Goal 1:
Answer these questions using the blog posts on LGBT issues in Singapore, one answer per line:
(a) Which church is the pastor who spoke about the issue in a Sunday sermon from?
(b) How many books did the National Library Board ban?
(c) How much did Zacchaeus say he would restore to anyone he had cheated?
Goal 2:
Write the next part of the blog posts on LGBT issues in Singapore, starting right after their last sentence.

Source document:
Sunday, 28 December 2014

A brief review of 2014

It has been quite a year for anyone who's got an eye on all things LGBT in sunny Singapore. It started at the beginning of the year with the Health Promotion Board's FAQ on sexuality, followed by the wear white movement (to protest against Pink Dot) initiated by a Muslim and supported by Pastor Lawrence Khong of FCBC. Check out the sea of white in the auditorium they were in. Then came the National Library Board's saga over 3 books that they banned that had the whole nation talking.

I guess all these events could have been used as conversation starters and must have also provided much food for thought. Many articles and blog posts have been written both for and against these issues raised. But what's been ignored has probably got to be the closeted gay Christian found among various sanctuaries in this country.

How has this minority of minorities been supported this year? Could there be an FCBC member silently struggling with his or her sexuality but unable to express their thoughts in this militant atmosphere? Has the need to be right usurped the call of Jesus to love your neighbour as yourself?

Still, not all hope is lost. There has been at least one pastor from Grace Assembly who tackled this issue one Sunday morning. It was the middle of the year and he opened his sermon by pointing out how some people wore pink and others white. That must have captured the attention of many as the congregation waited in rapt silence. He then read a letter of a gay Christian from his church and declared that the church would be exploring how to provide support groups to these people in the near future. "That's progress," I thought.

Well, as the year closes, I would pray for Christians to be more understanding and seek to be better educated on all things LGBT. "All things work together for the good to those who love God", and with that, I hope that all these events would work together to create more loving Christians in 2015.

Thursday, 24 July 2014

X-dot (X-Men & Pink Dot)

I finally caught the latest X-Men movie, Days of Future Past, last Saturday. It was brilliant. I thought I'd blog about both the movie and the Pink Dot event because I felt like they were pretty related.

In X-Men, one line that stuck in my head was this:

"People are often afraid of the things they do not know."

I reckon that many in white that 28 June 2014 probably fall into that category. Of course, this is largely an assumption on my part but a valid assumption nonetheless. They probably (I'm assuming again) don't have a gay friend, or if they do, they probably don't have quality conversations with him/her. If they did, they'd probably realise that the average gay person doesn't have a "homosexual agenda". He or she just wants to love and be loved. That's it. That's all.

Yes, there are activists with an agenda, but they are few and far between. In any case, the government has indicated that it will not shift in its stance until the majority do, so repealing 377A is out of the question. Why are you so worried my friend? And even if it is repealed, how will it affect the basic family unit? I could go on on how there are a multitude of family structures out there, single parent, grandparent only, etc, but the arguments are out there and you can read it.

But what I want to talk about is this: How will wearing white in protest reflect Jesus whom we are following?

Jesus is the man who ate with the tax collectors and prostitutes while the Pharisees looked on in contempt. Jesus is the man who talked to the woman at the well who was ostracised. Jesus is the man who agreed to dine with Zacchaeus, the chief tax collector.

He didn't call out their sin immediately. He first befriended them, spent quality time with them, and it was the love of God that transformed them. Zacchaeus, on his own accord, said that he would restore four times the amount of anyone he'd cheated. The woman at the well went to tell all her friends about Jesus.

Collected material:
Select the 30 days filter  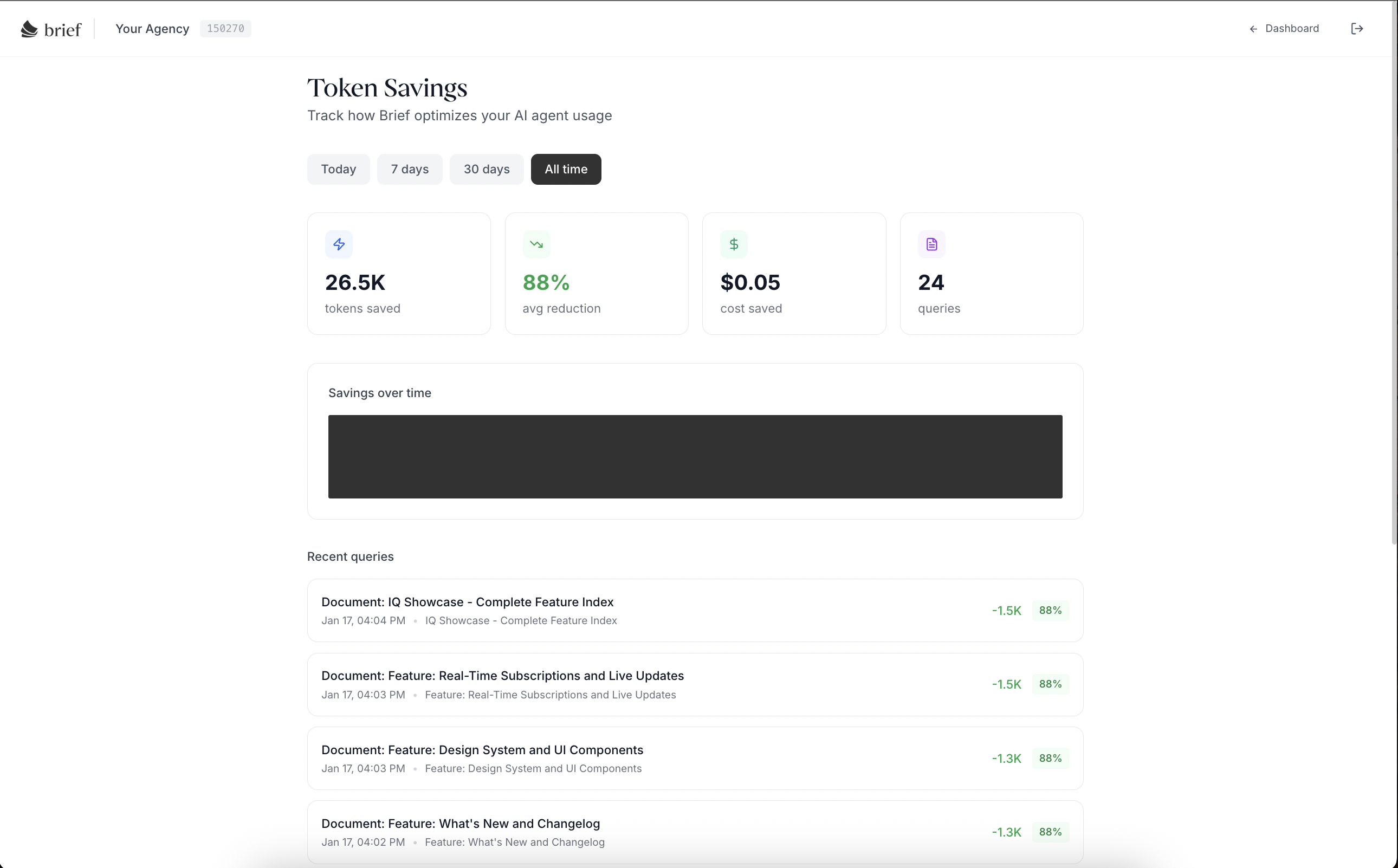(486, 170)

Exercise response 1:
(a) Grace Assembly
(b) Three
(c) Four times the amount

Exercise response 2:
And while we are at it, what is the sin?

Is love a sin?

Is orientation a sin?

What is the sin?

Think about it.


On a different note, I thought that Pink Dot 2014 was extremely well organised. I loved how the community tents had booths that people could go to to find out more about the resources available for the LGBT person. I also collected a free pink flashlight and I LOVE it!

My friends and I reached Hong Lim Park at around 5pm and managed to get a spot about 30 metres from the main stage. We had a pretty good view.

The community voices were great. Rather repetitive at times, but you can't really help that. I thought SKL0 was pretty cool. Mr Miyagi's kid was pretty cute. And the emcee was pretty good.

We left 5 minutes after the concert started at 6.30pm because I was bored, the music was mediocre and my friend didn't like loud music. (I heard the concert got better at some point?) We spent a good 3 hours at the nearby Chinatown Point sipping coffee and having an insightful conversation.

Keep up the excellent work Pink Dot volunteers and organizers, we might be back next year. :)

Friday, 6 June 2014

June holidays

It's June! During the very last session of the Choices (it's a support group that the Church of our Saviour runs for people dealing with same-sex attractions) that I went to, the pastor spoke about the importance of rest.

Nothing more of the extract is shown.